An example of this came on our first full day in Bamako. We were being ferried around the city in an old bus from JFK International Airport, and on the way back to the hotel a rock became punctured a tire. Unfortunately, the mechanics at the shop where we stopped had a difficult time fixing it, because JFK, presumably in the interest of aesthetics, had painted the entire rim white, and in the fading light the mechanics couldn't see the bolts well enough to remove the tire. Two hours, one broken wrench and many happy Malian children later, we were finally on our way. Traveling in Bamako, we learned, is always an adventure.

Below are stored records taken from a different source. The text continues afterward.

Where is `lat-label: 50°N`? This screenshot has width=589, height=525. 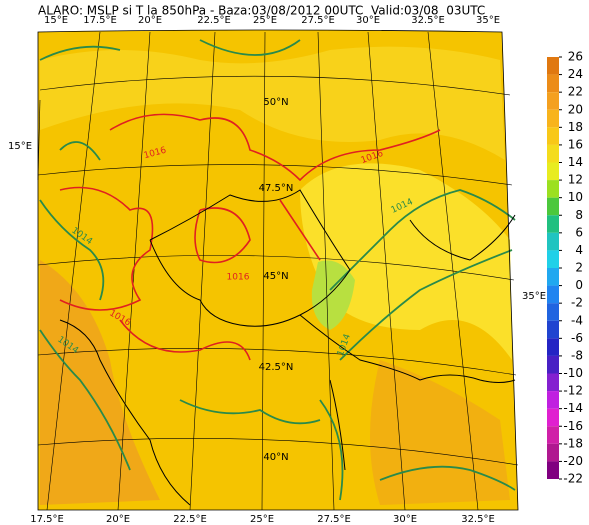 lat-label: 50°N is located at coordinates (276, 102).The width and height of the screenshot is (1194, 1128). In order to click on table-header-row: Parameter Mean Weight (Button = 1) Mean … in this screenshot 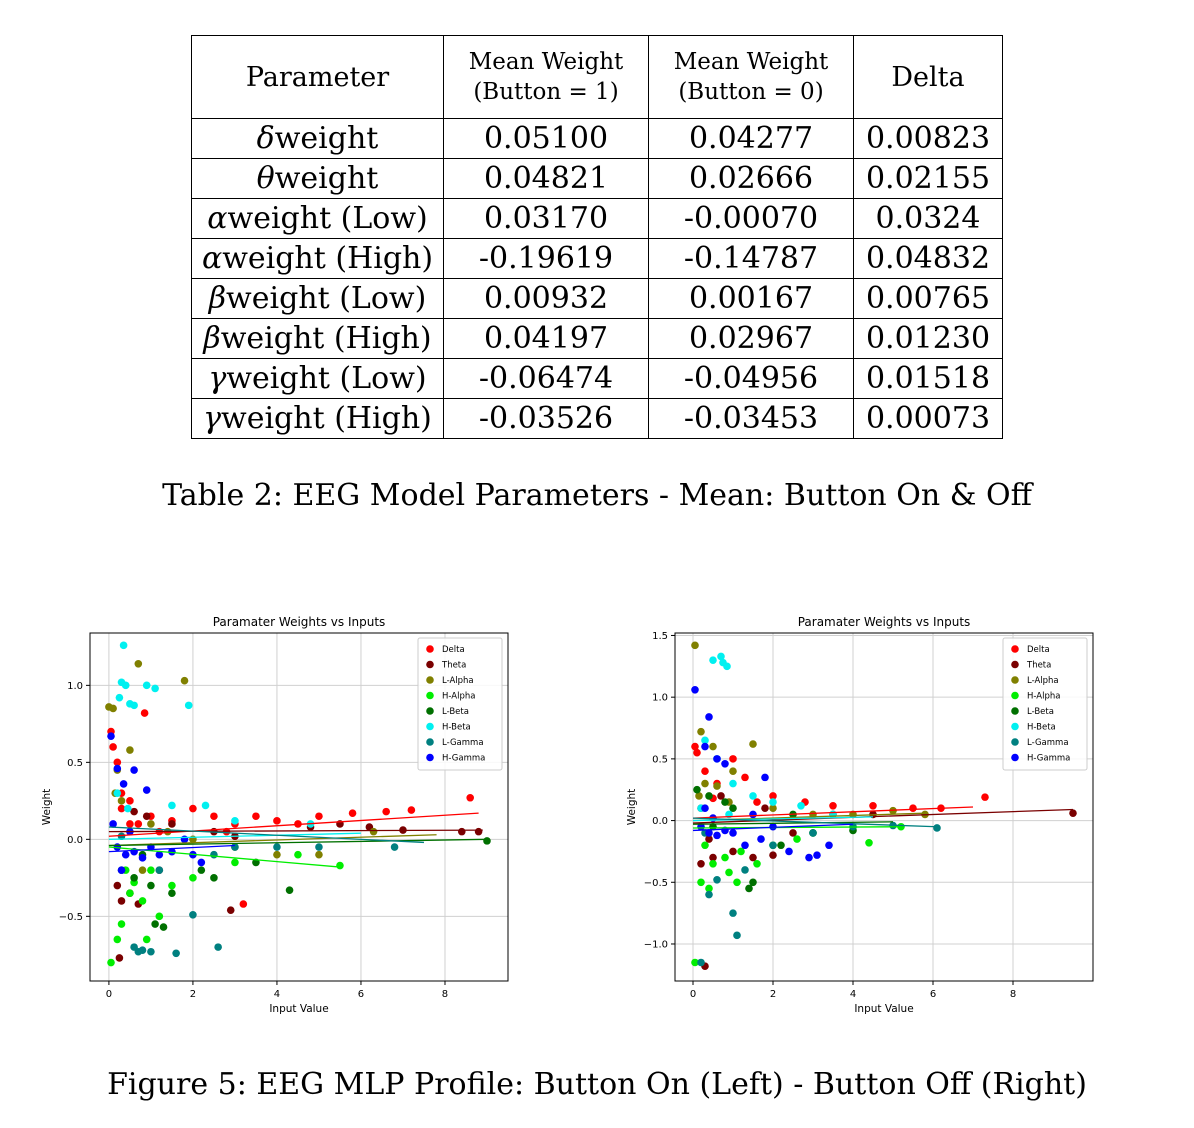, I will do `click(597, 77)`.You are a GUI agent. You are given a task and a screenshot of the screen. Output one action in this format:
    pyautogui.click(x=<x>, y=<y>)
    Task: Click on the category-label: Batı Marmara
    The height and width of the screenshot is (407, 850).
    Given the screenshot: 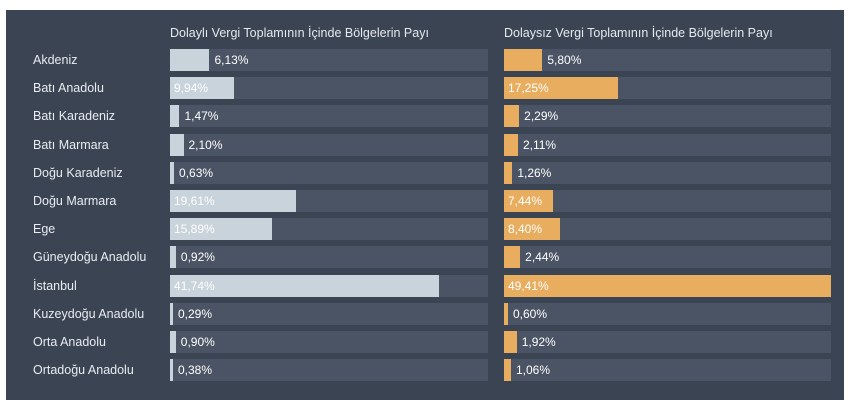 What is the action you would take?
    pyautogui.click(x=71, y=144)
    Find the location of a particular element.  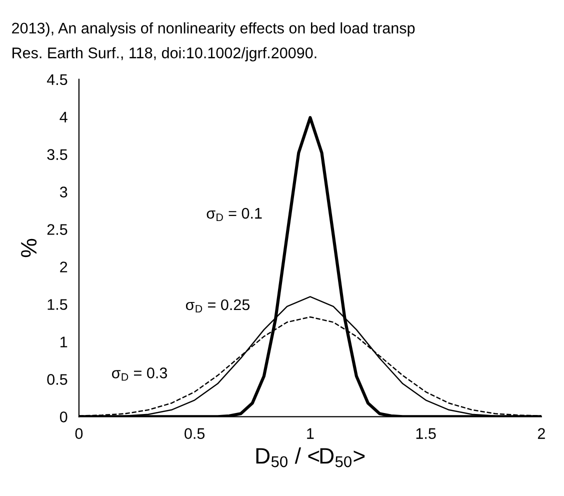

x-tick-label: 0.5 is located at coordinates (194, 434).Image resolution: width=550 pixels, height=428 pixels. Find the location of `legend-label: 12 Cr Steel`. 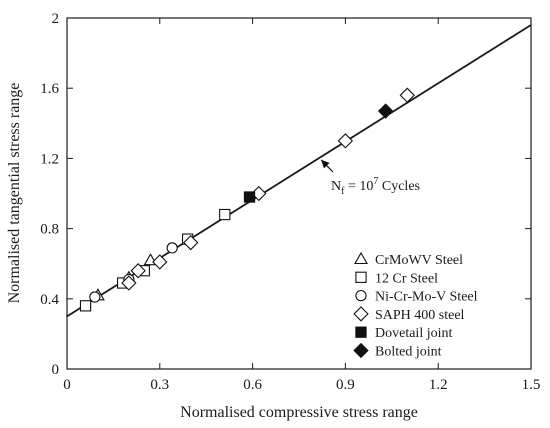

legend-label: 12 Cr Steel is located at coordinates (406, 278).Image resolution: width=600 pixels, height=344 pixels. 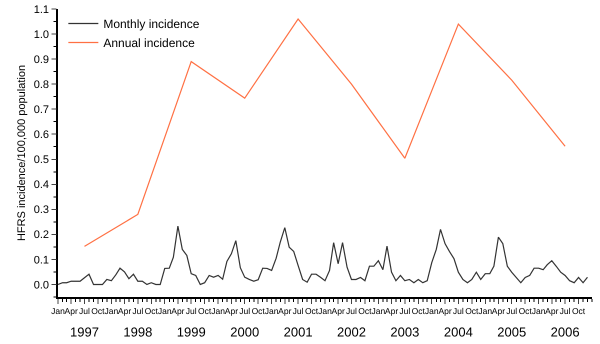 What do you see at coordinates (42, 186) in the screenshot?
I see `y-tick-label: 0.4` at bounding box center [42, 186].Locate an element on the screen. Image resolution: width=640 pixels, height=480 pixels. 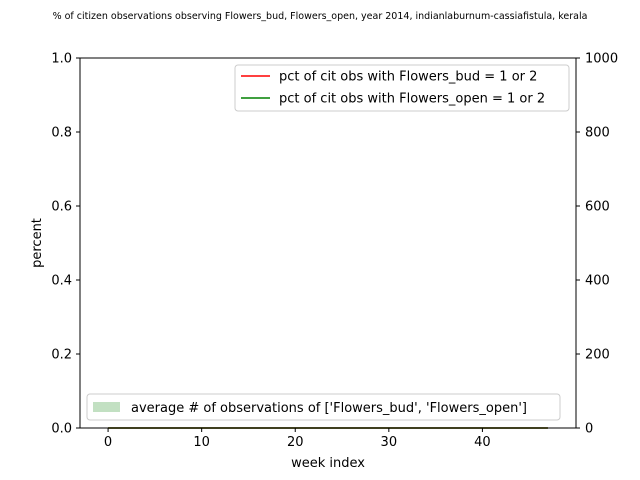
x-tick-label: 0 is located at coordinates (108, 442).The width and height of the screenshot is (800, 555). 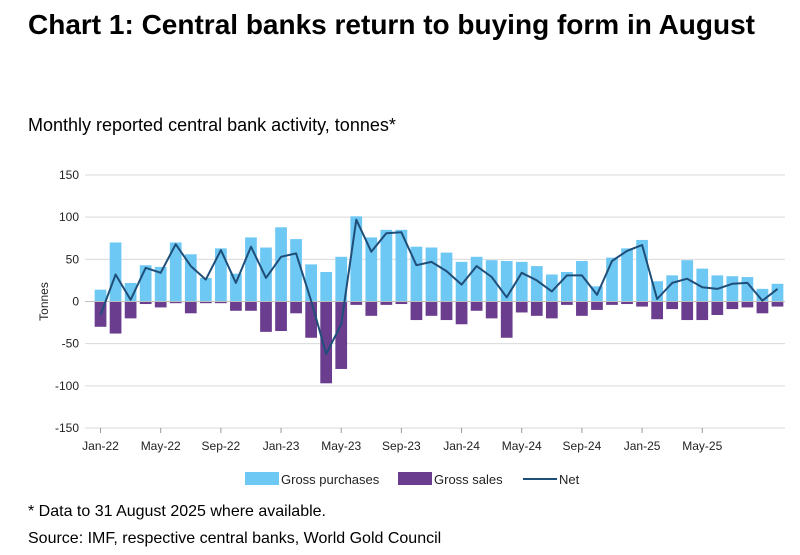 What do you see at coordinates (222, 446) in the screenshot?
I see `x-tick-label: Sep-22` at bounding box center [222, 446].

This lesson has been reinforced many times for all of us, not least by the Soturama. These ubiquitous green vans are Bamako's answer to public transportation. To ride, you signal as it passes, make sure it's going where you want to go, and take your place on a crowded bench with 15 or 20 other people. For 150 CFA (about 35 cents) you get an exciting, often scary, ride and occasionally some good conversation. Many Malians enjoy seeing a tubabu (Bambara word for white person) on the Soturama, especially if you speak a little Bambara.

Speaking a little Bambara gets us a long way in this city. The first Bambara we learned was to say Aw ni tile (good day) and to respond correctly to I ka kene? (you are well?). To that question the correct response is always the affirmative: tooro te. Say this to any group of people on the street and you will have instant friends. Between school, this internet café and my house, each about ten minutes apart, there are at least five groups of men with whom I've sat, talked and drunk tea. The younger men enjoy talking about American rappers, whereas the older ones prefer to talk about Malian and American society and politics. All enjoy testing my Bambara. And all talk among themselves in Bamako's special blend of French and Bambara, frequently called Frambara.

Which brings me back to my original point—in Bamako even Malian and Western languages are so intertwined that they're hard to separate.

Of course, there is some separation. An American or European could live here quite comforable here without coming into regular contact with Malian culture; indeed, we've met some who do. But for those of us from Carleton, interacting with the culture and people of Mali has been the richest and most interesting part of our experience. And to do so in Bamako, all you need to do is walk down the street.